* _EXERCISE DIRECTIONS_: The required output is the run of lines from the one holding "Screen dimensions: 502x360" through the final line of the listing, restated word for word, with no pictures.
<<<<
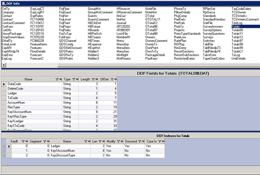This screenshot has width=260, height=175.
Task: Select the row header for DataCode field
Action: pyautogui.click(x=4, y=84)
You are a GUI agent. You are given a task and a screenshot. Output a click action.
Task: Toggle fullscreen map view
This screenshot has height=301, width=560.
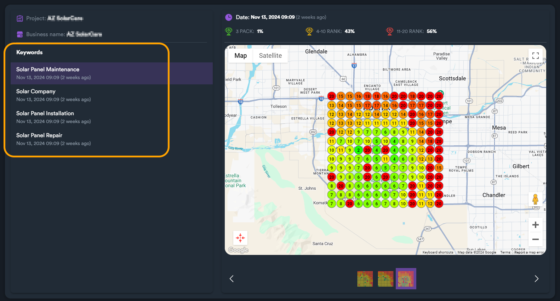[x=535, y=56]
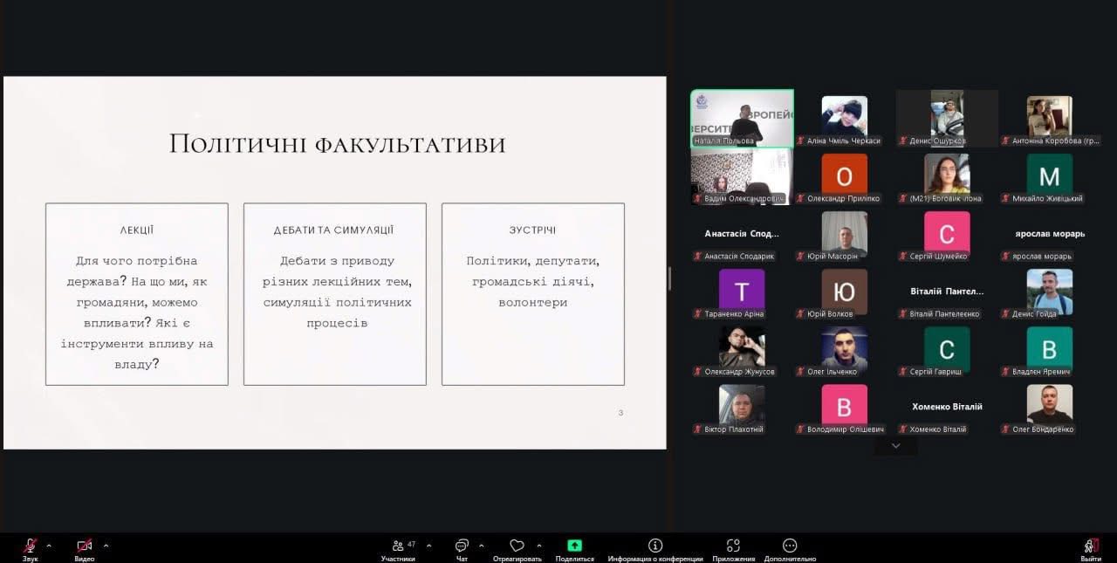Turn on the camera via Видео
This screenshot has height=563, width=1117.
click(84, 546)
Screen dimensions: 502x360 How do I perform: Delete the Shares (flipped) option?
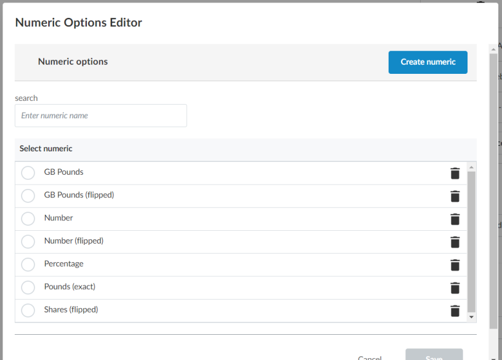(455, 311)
>>>>
* _REPLY TO THE TASK_:
Screen dimensions: 502x360 How do I perform: Delete the Shares (flipped) option?
(455, 311)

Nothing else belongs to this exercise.